[Selected passage Boundary: Start]

This past year wasn’t easy, and many have suffered as a result of the COVID pandemic. Yet, there have been a handful of medical advancements thanks to the pandemic, and those advancements are likely to benefit society for years to come.
Though telehealth has been an available since a few years now, patients’ and providers’ widespread reliance on this digital medical tool during the pandemic has forced telehealth developers to make important improvements to their services. Here are a few important updates to telehealth solutions that have occurred through 2020 that are likely to continue benefiting patients and providers into the future.
Paramedicine is the field of emergency medicine, in which providers administer life-saving aid to those experiencing health crises. Unfortunately, a problem arises when paramedics are far from an emergency scene and unable to administer care in the intervening time. The solution is teleparamedicine, which connects someone experiencing a medical emergency with a qualified paramedic via the internet. With increased access to teleparamedicine, those experiencing life-threatening health crises — or those in their vicinity — can bridge the gap between the beginning of an emergency and the arrival of qualified paramedics.
Remote Patient Monitoring
Many health conditions require consistent monitoring of specific health metrics, but it doesn’t make much sense for patients to remain in doctor’s offices for hours, days or months on end. In the past, providers expected patients to track their own metrics, but patient measurements aren’t always as reliable as they need to be for accurate health data.

[Selected passage Boundary: End]

Transcribe the telehealth article word for word, from "Remote Patient Monitoring" to "accurate health data.".

[Information shown Boundary: Start]

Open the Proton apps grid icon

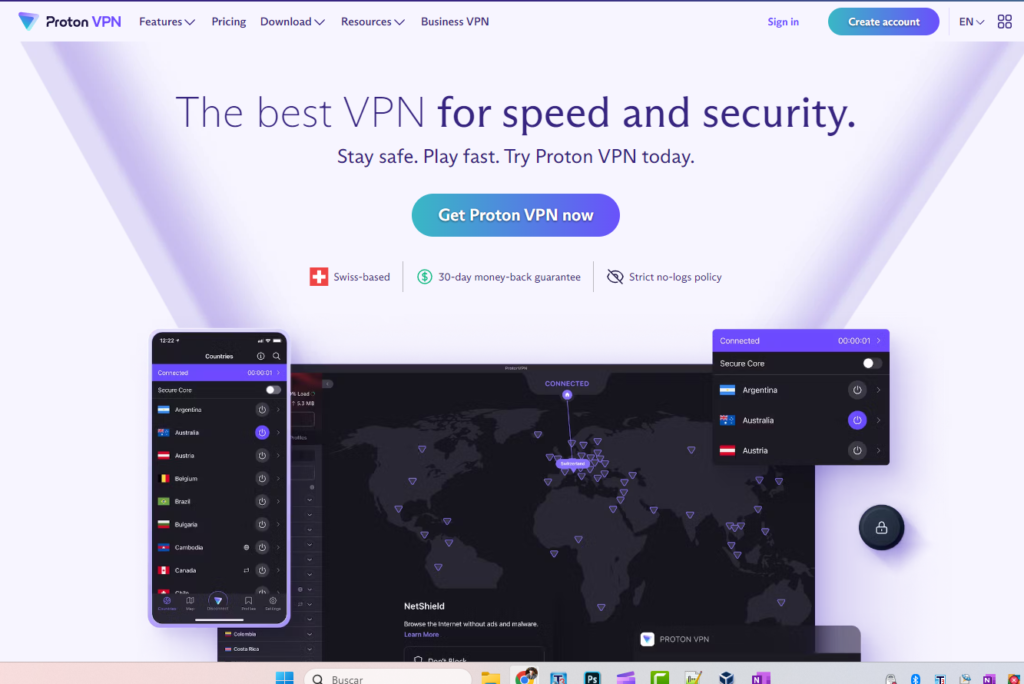1004,22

[Information shown Boundary: End]

## Solution for this task
Remote Patient Monitoring
Many health conditions require consistent monitoring of specific health metrics, but it doesn’t make much sense for patients to remain in doctor’s offices for hours, days or months on end. In the past, providers expected patients to track their own metrics, but patient measurements aren’t always as reliable as they need to be for accurate health data.